There is a line containing "Task: Click the document" in the records below. Repeat it and every line after it, exactly, through the final line, but no pictures.

::: Extracted entries :::

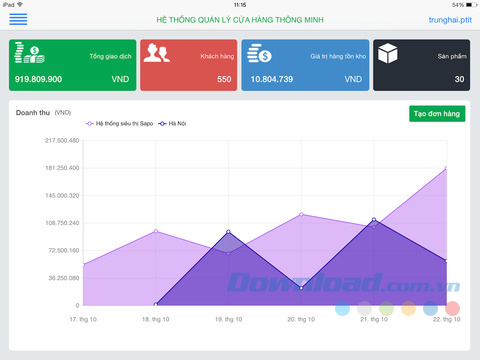
Task: Check the battery status icon
Action: (471, 5)
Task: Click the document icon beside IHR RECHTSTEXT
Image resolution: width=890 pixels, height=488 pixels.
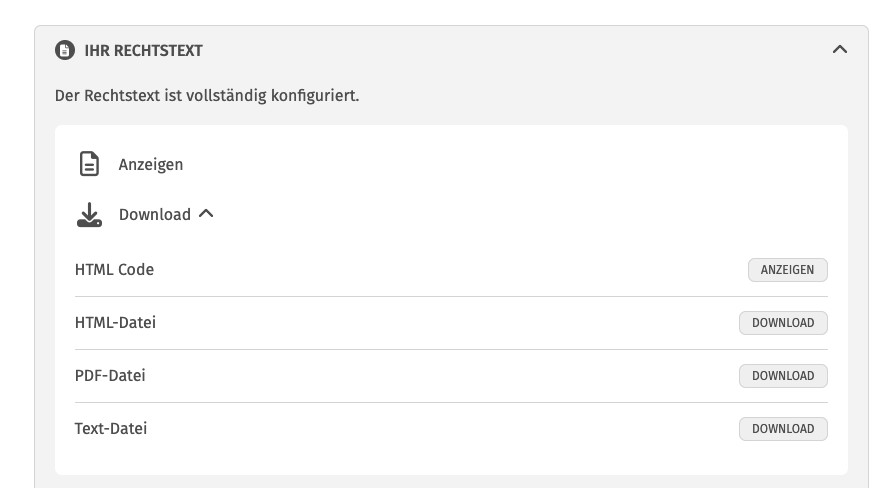Action: click(x=64, y=50)
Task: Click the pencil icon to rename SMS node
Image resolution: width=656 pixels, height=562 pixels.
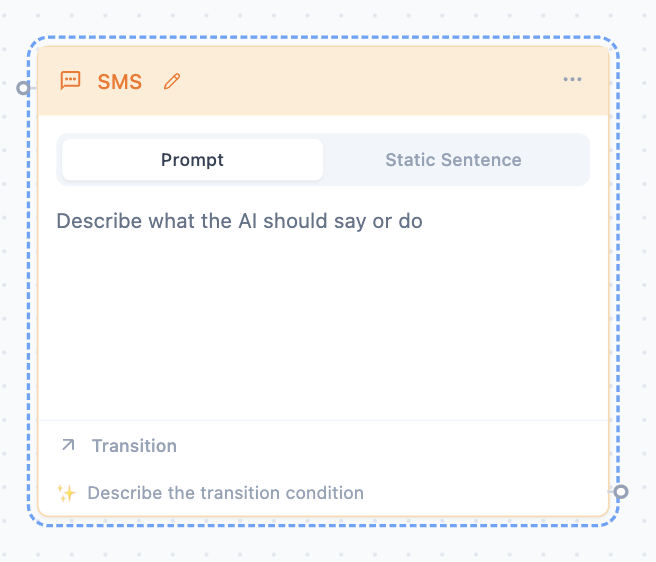Action: click(172, 81)
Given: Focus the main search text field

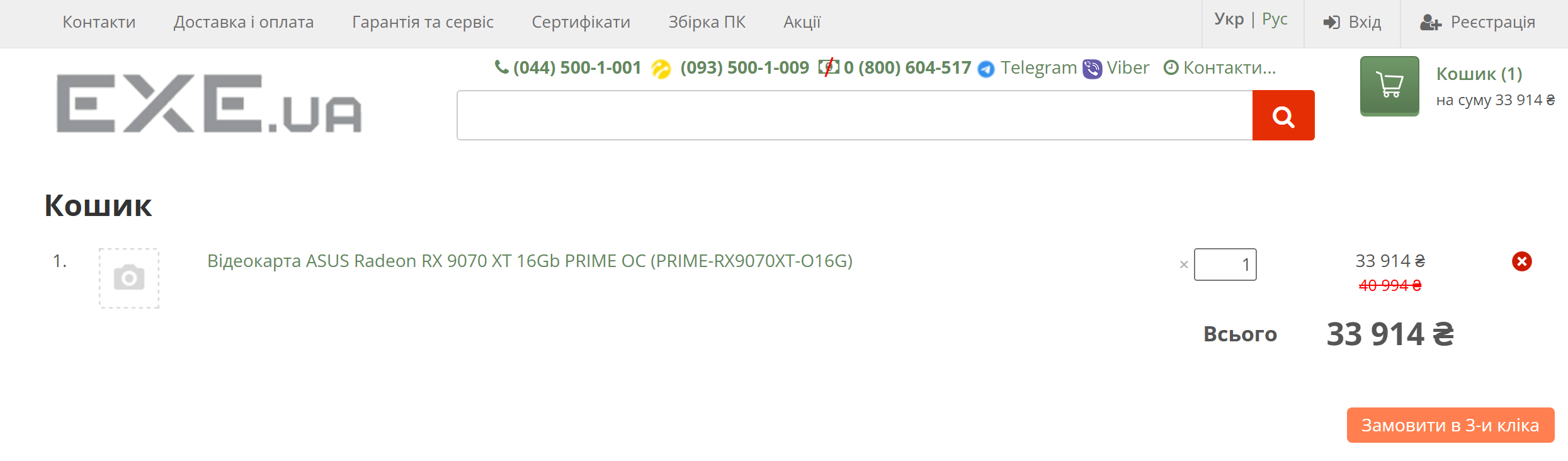Looking at the screenshot, I should (855, 115).
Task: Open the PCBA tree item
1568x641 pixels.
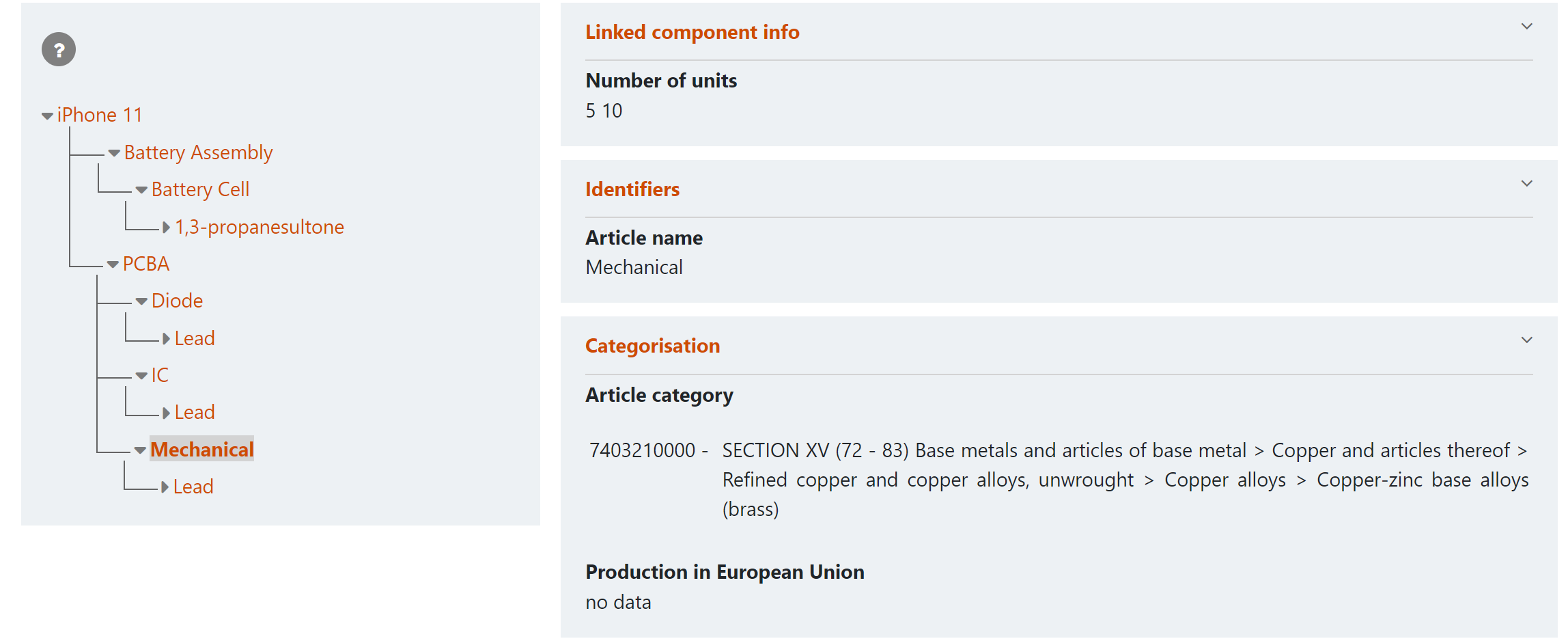Action: 145,264
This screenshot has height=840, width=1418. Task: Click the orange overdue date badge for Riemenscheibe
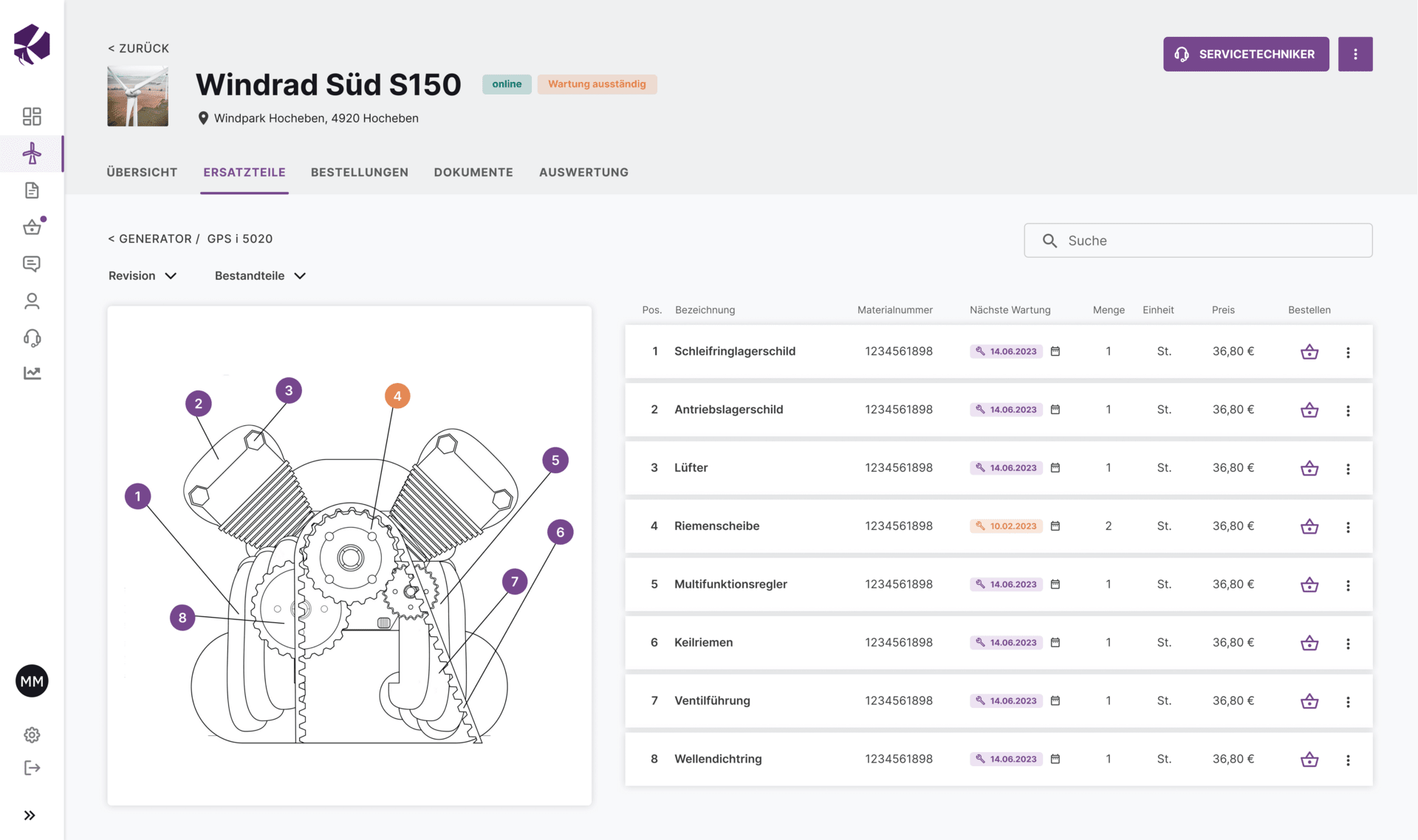click(x=1005, y=526)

:::

- [Answer space]:
Task: Click the document icon beside IHR RECHTSTEXT
Image resolution: width=890 pixels, height=488 pixels.
Action: click(x=64, y=50)
Task: Click the pencil icon to rename SMS node
Image resolution: width=656 pixels, height=562 pixels.
Action: click(172, 81)
Given: Focus the main search text field

Looking at the screenshot, I should (855, 115).
Task: Open the PCBA tree item
1568x641 pixels.
Action: 145,264
This screenshot has height=840, width=1418. Task: Click the orange overdue date badge for Riemenscheibe
click(x=1005, y=526)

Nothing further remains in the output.